## Available data
+ + + + +
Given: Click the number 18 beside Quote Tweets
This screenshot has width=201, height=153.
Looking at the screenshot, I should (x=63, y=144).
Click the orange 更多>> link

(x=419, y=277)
+ + + + +
## Task description
Print every entry exactly.

## Written solution
Given: Click the number 18 beside Quote Tweets
This screenshot has width=201, height=153.
Looking at the screenshot, I should (x=63, y=144).
Click the orange 更多>> link

(x=419, y=277)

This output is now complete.